“Admit it, didn’t you always think the zombie apocalypse would begin in New Jersey?”
Okay, if that wasn’t going to catch my attention, I don’t know what would.
I went to an event locally where I got a chance to hear several local-ish authors talk about the craft and their books. I’ve reviewed one of the other books I got there before, and have been meaning to read this one for a while. (Mainly, because I didn’t buy the book for myself. A good friend of mine is from Jersey, and since it was his prompt that got my first story published, he’s got a special place in my writing life and I bought the book for him.) Since I got a chance to actually deliver the book in person a while back, I needed to read the book rapid fire.

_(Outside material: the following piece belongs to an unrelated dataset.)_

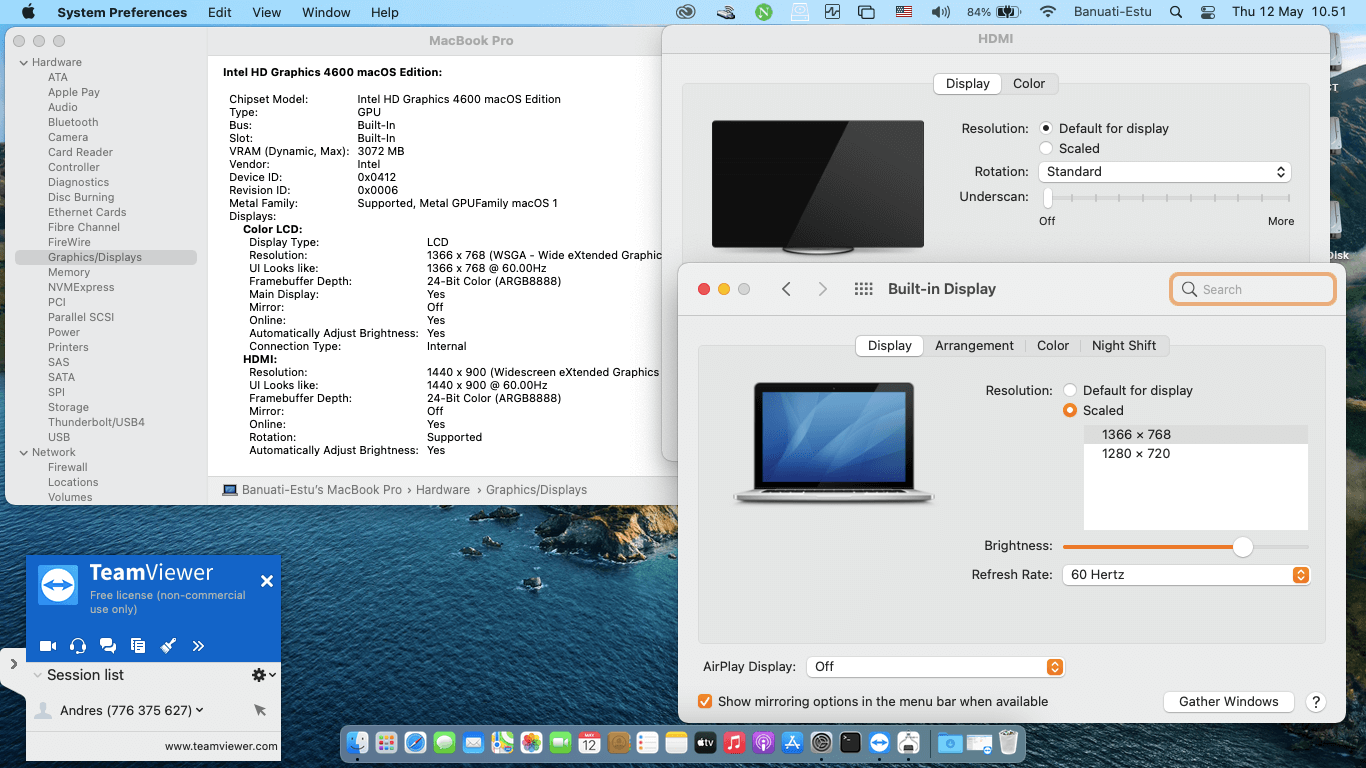Open the Wi-Fi status menu

(1047, 12)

Luckily enough, it’s an engaging story and I didn’t have much trouble reading it all in (almost) one fell swoop. It’s a simple enough story line: the zombie apocalypse has started, and you’re in the first few days of it. Try and survive, or hide and die. Cool. I can get behind this.

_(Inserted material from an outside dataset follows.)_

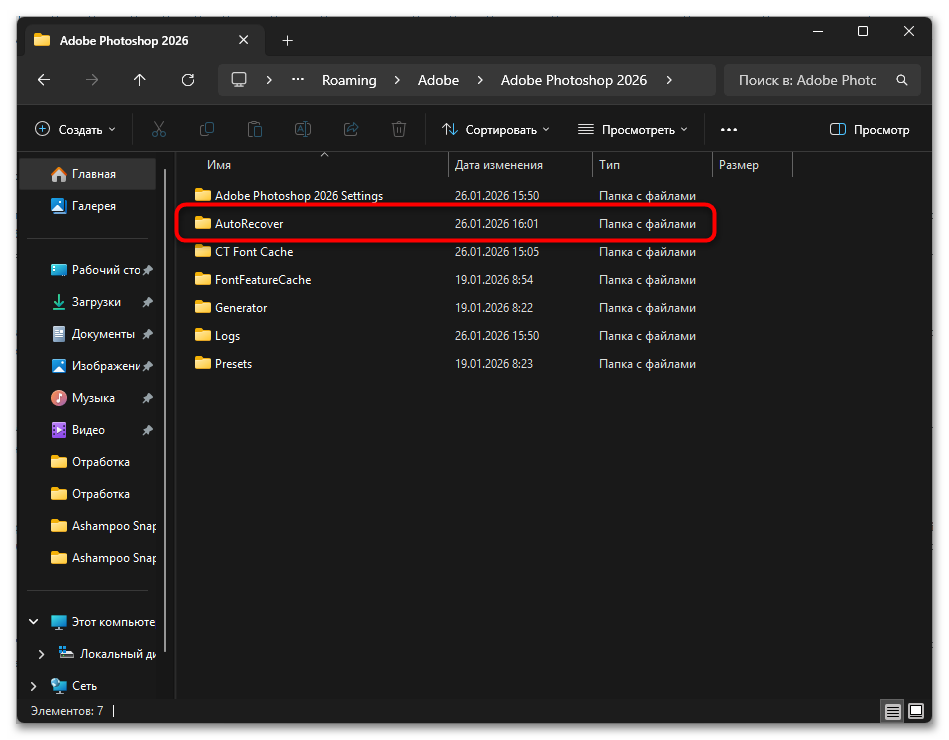Expand the Network tree node
The width and height of the screenshot is (949, 740).
(33, 686)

My one major issue with the story is that we’re seeing it from a lot of different perspectives. There are a bunch of people involved, in several different ways, and we seem to need to see it from each and every one. In addition to that, we see letters and emails and whatnot hinting at other parts of the story which end up adding to the mess of information dump. I love multiple perspectives, but it’s very easy to do badly, or at least not optimally.
I enjoyed the characters, though. There’s a nice variety of personalities, and reactions to the outbreak. We have someone on the inside, others on the borders, some barely involved at all. I genuinely enjoyed the radio dude in the bunker. (I’m sorry I can’t recall names; I don’t have my copy any more so I can’t reference it.)

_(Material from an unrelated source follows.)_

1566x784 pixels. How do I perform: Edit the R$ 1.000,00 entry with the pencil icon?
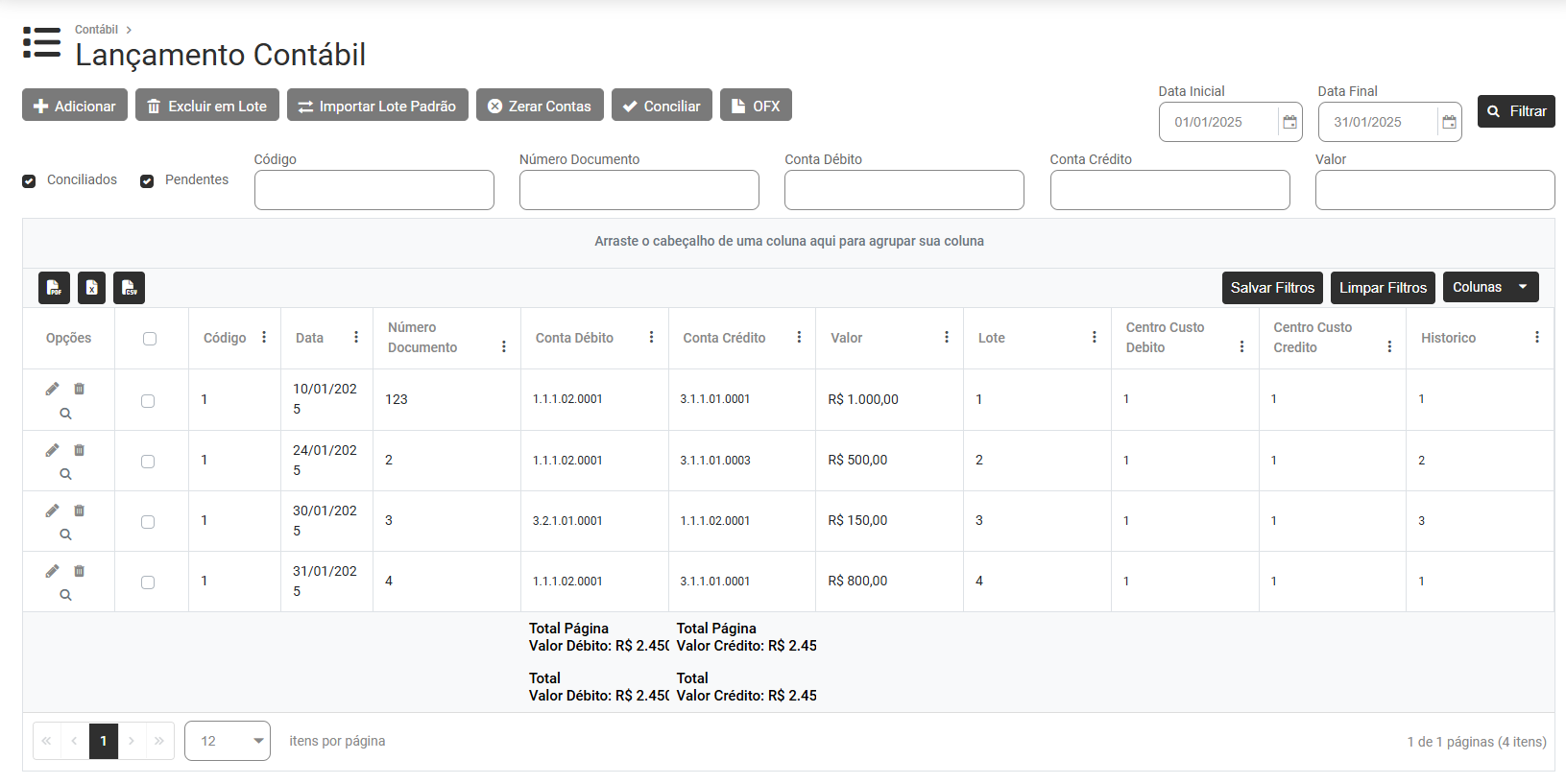(52, 389)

I did get a bit lost, however, particularly as we got closer to the end. The politics of the matter and how everyone was involved got a little muddy–but I’m willing to place at least some of that on how quickly I was reading. Still, I’m not sure what was intended by it all, and the very end seemed rather lackluster after all the action of the rest of the book. (The very very end was a cheap play for a sequel, and I really can’t see it any other way. It felt entirely thrown in and utterly useless for the plot at hand. There’s not enough in EXIT ZERO to explain any part of why they’re there, and I’m not invested enough in the characters or the idea to care about their story afterward.)
All in all, it was an enjoyable way to spend my afternoon before my event. I’m not heartbroken to not own my own copy, but I’d pick it up again if I could.